PAGE —
The well-travelled Daciūtė, a one-time resident of Beijing who now lives in the United States, is the author of 11 children’s books with one poetry book for grownups — a collection of poetry for adults entitled Žuvys fontanuose (Fish in Fountains).

 

What are the boundaries between these genres of children’s books and poetry for adults? Who gets to draw them? Are they existent? What does one feel when navigating between them? These are questions she still asks herself at times, she says, but she remains lucid on one key point:

 

“I definitely know what it is that I want to do — I want to tell stories. Whomever they’re addressed to. In the form and genre that those stories wish to be told. Poet Maya Angelou said that ‘there is no greater agony than bearing an untold story inside you.’ You write and the relief comes shortly. For the time being,” she said.

 

And now her storytelling is in full flow, she said, speaking ahead of her appearance in the 6th EU-China International Literary Festival.

 

“One day I started. And I can’t stop. I am happy that I can do that with different audiences, in different genres. I can see how stories can change children’s attitude and their behavior, reading habits, etc. So it’s easy for me to motivate myself to write new stories.”

 

Developing narratives for children
When developing her own stories for children she feels some factors are critical, and key is that you must think about your reader while writing. “And you must believe in your story. It has to come from some place deep in you,” she said.

WRITTEN PROBLEM 1 — Write out the passage of the profile of the children's author word for word, starting at "What are the" and ending at "International Literary Festival.".

RECORDS PROVIDED —
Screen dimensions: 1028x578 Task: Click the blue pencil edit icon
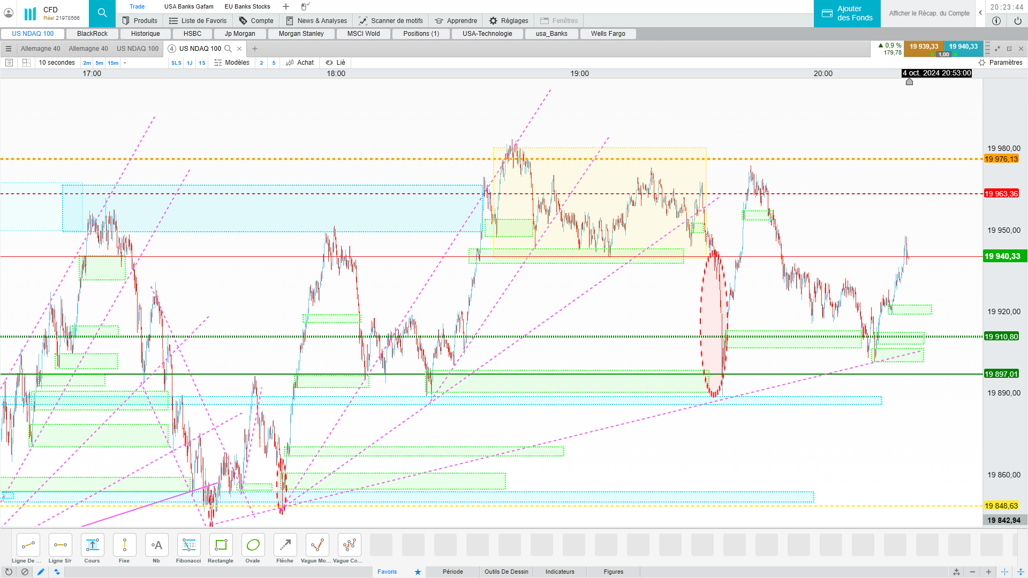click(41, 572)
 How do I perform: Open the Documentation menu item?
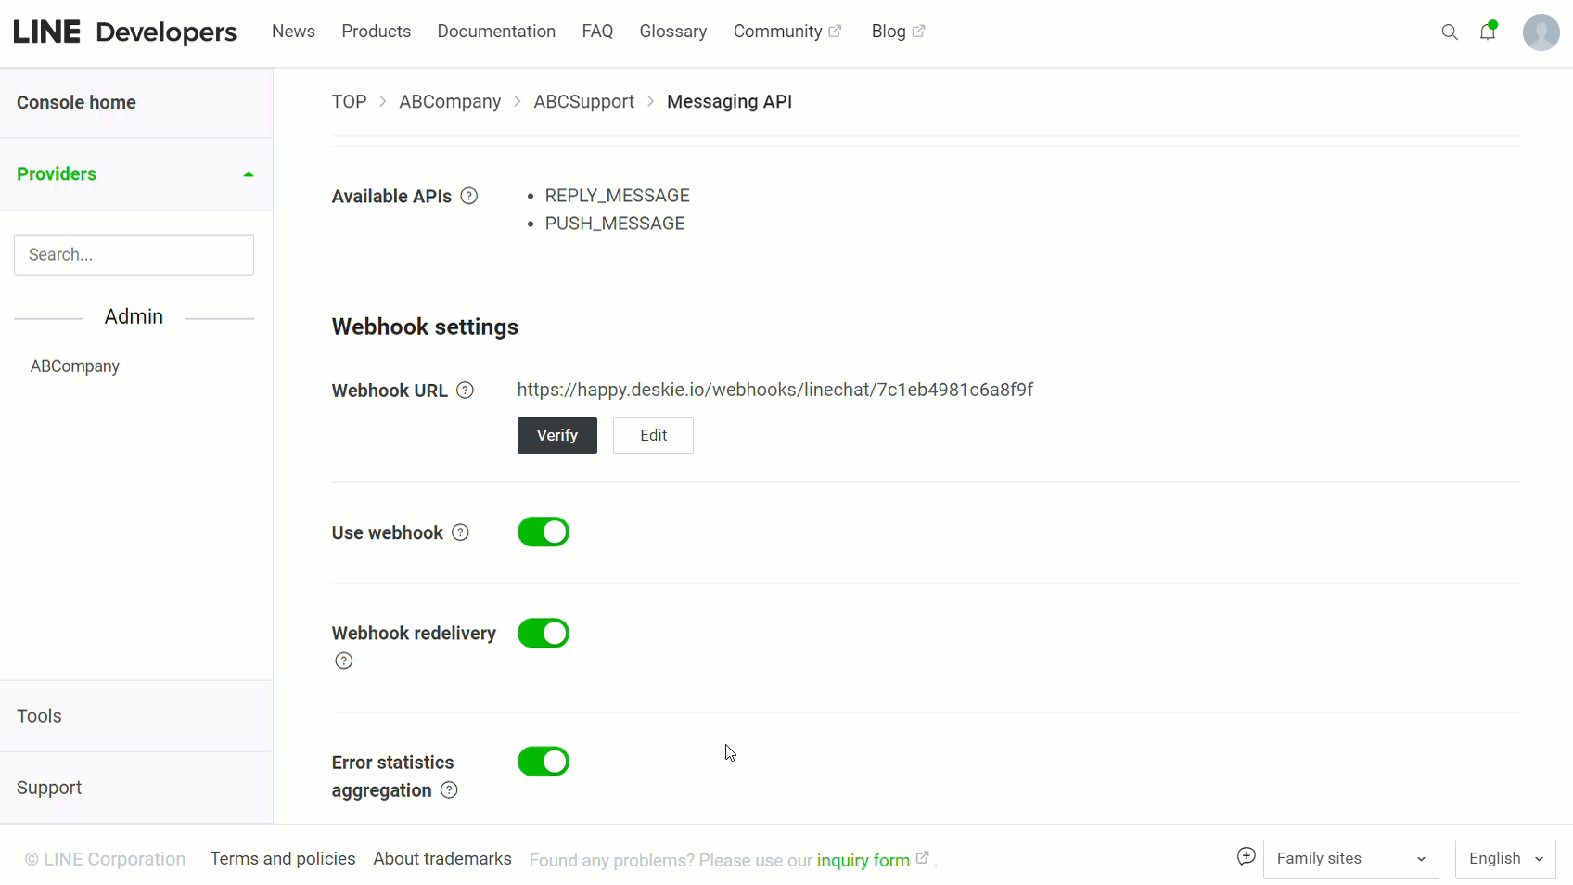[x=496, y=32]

...

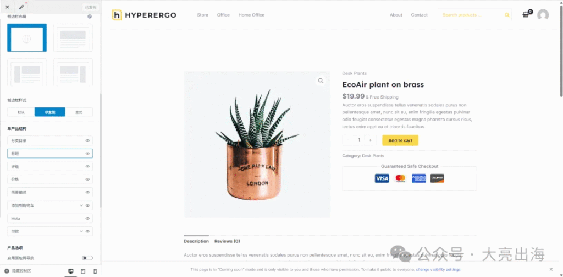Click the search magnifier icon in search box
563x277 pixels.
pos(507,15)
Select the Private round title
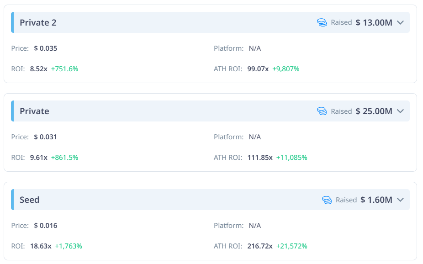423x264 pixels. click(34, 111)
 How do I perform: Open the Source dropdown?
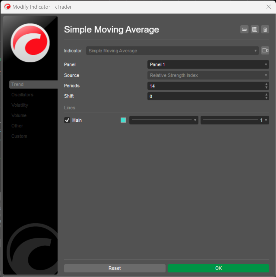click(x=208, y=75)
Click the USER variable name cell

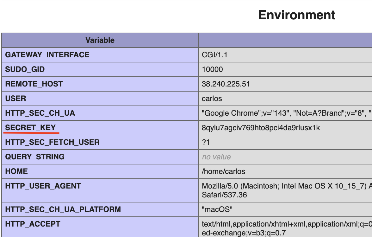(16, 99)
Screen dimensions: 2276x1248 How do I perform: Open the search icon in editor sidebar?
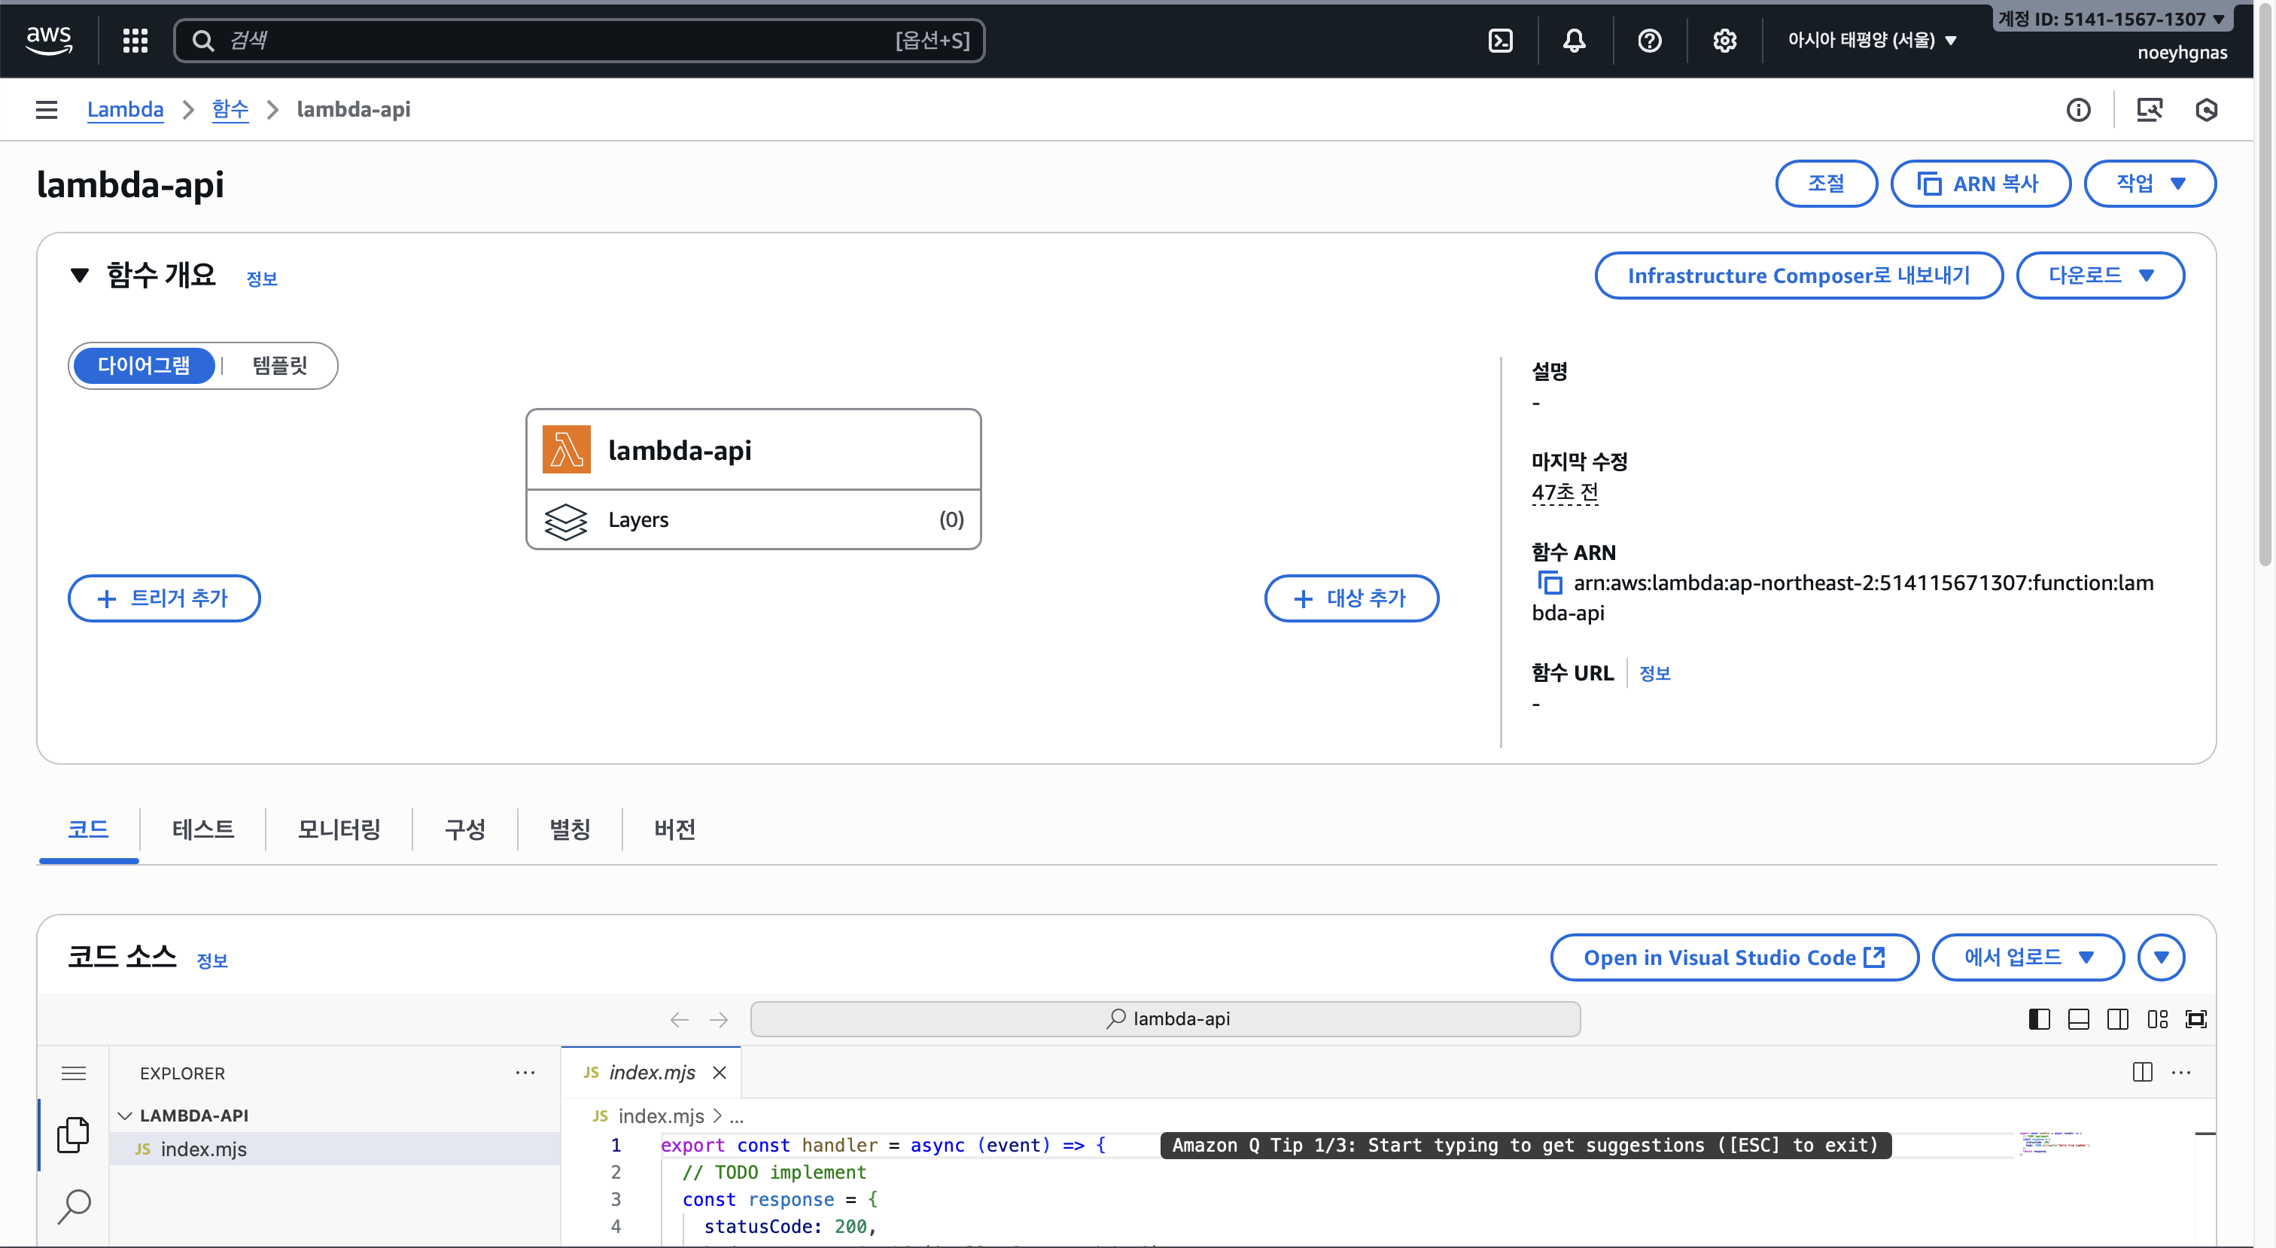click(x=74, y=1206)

==

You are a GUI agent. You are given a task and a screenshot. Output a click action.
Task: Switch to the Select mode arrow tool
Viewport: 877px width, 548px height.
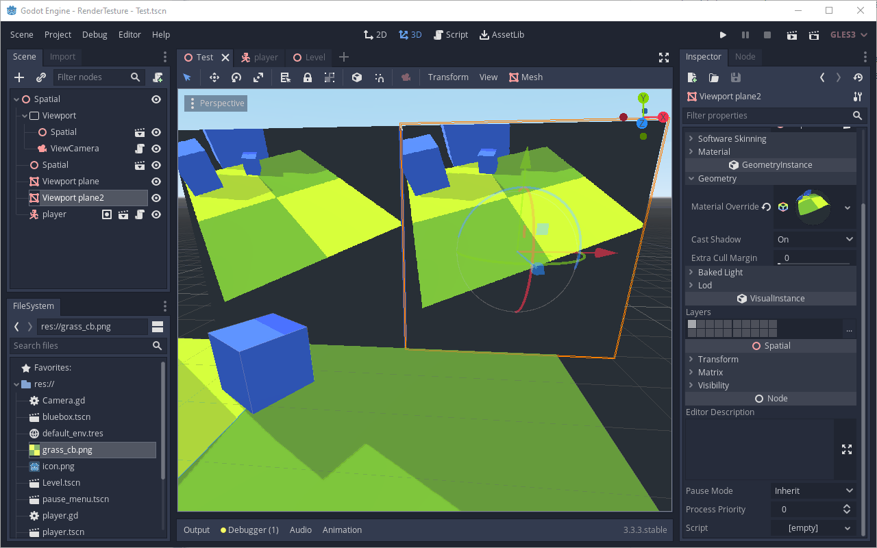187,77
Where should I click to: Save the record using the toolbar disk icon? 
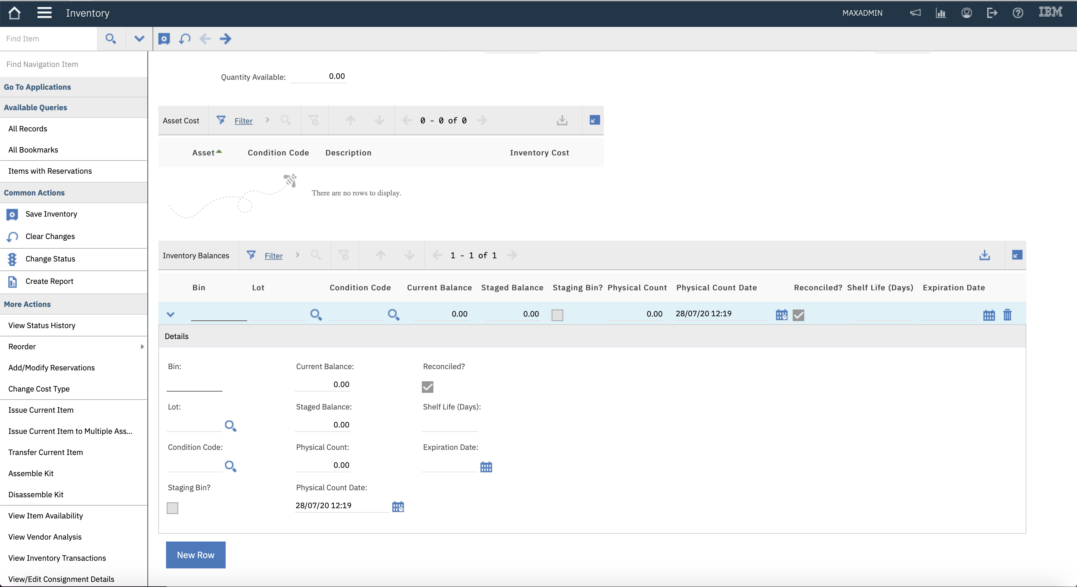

WRITTEN PROBLEM 2 — Convert the lines of the records starting at the line that contains "Screen dimensions: 2276x1248" and ending at the line that contains "click(x=74, y=1206)" into a JSON list of strings, one string per line, with blank lines left out. Include only those lines, and leave the pictures out of the answer.

EXPECTED OUTPUT 1 —
What are the boundaries between these genres of children’s books and poetry for adults? Who gets to draw them? Are they existent? What does one feel when navigating between them? These are questions she still asks herself at times, she says, but she remains lucid on one key point:

 

“I definitely know what it is that I want to do — I want to tell stories. Whomever they’re addressed to. In the form and genre that those stories wish to be told. Poet Maya Angelou said that ‘there is no greater agony than bearing an untold story inside you.’ You write and the relief comes shortly. For the time being,” she said.

 

And now her storytelling is in full flow, she said, speaking ahead of her appearance in the 6th EU-China International Literary Festival.

EXPECTED OUTPUT 2 —
[
  "Screen dimensions: 2276x1248 How do I perform: Open the search icon in editor sidebar?",
  "click(x=74, y=1206)"
]